Personalized algorithms, widely used on platforms like YouTube to tailor content based on user preferences, may be impairing our ability to learn effectively, a new study suggests. Conducted by researchers at The Ohio State University, the study found that when algorithms dictated the information shown to participants on unfamiliar subjects, their focus narrowed, leading to a limited exploration of available information.
As a result, participants often provided incorrect answers during tests on the material they were supposed to learn, yet they remained confident in their erroneous responses. The findings raise concerns, according to Giwon Bahg, who led the study as part of his doctoral dissertation in psychology at The Ohio State University.
Understanding Algorithmic Influence on Learning
While many studies have examined how personalized algorithms shape beliefs on political or social issues, Bahg’s research highlights a different concern. “Our study shows that even when you know nothing about a topic, these algorithms can start building biases immediately and can lead to a distorted view of reality,” said Bahg, now a postdoctoral scholar at Pennsylvania State University. The study was published in the Journal of Experimental Psychology: General.

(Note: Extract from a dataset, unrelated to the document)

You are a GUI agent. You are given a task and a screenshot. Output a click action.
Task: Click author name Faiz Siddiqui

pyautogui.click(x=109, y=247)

Brandon Turner, a co-author and professor of psychology at Ohio State, noted the potential for these algorithms to encourage sweeping generalizations based on limited knowledge.
“People miss information when they follow an algorithm, but they think what they do know generalizes to other features and other parts of the environment that they’ve never experienced,”
Turner explained.
Experimenting with Algorithmic Learning
The researchers illustrated the potential for inaccurate generalizations with an example involving a person exploring foreign films through an on-demand streaming service. If the algorithm recommends an action-thriller film and the person watches it, the system will suggest more of the same genre, potentially skewing the viewer’s understanding of that country’s cinema.
In their study, Bahg and colleagues tested this phenomenon with 346 participants using a fictional setup involving crystal-like aliens with six distinct features. Participants were tasked with identifying these aliens without knowing the total number of types. In one scenario, participants could explore all features, while in another, a personalization algorithm guided their choices.
The study found that when participants relied on the algorithm, they consistently sampled fewer features and often miscategorized new information based on their limited exposure. Despite their inaccuracies, participants remained confident in their conclusions. “They were even more confident when they were actually incorrect about their choices than when they were correct,” Bahg noted, highlighting the concerning nature of these findings.
Real-World Implications and Future Concerns
Turner emphasized the broader implications of these findings, particularly for young learners.
“If you have a young kid genuinely trying to learn about the world, and they’re interacting with algorithms online that prioritize getting users to consume more content, what is going to happen?”
he questioned. Turner warned that consuming similar content repeatedly is often misaligned with genuine learning, posing potential issues for both individuals and society at large.
Vladimir Sloutsky, another co-author and professor of psychology at Ohio State, echoed these concerns, suggesting that the study’s findings could have significant ramifications for educational practices and content consumption strategies.
As personalized algorithms continue to evolve and play a larger role in how information is curated and consumed, understanding their impact on learning and perception becomes increasingly crucial. This study serves as a reminder of the need for critical engagement with algorithmically delivered content and the importance of fostering diverse and comprehensive learning experiences.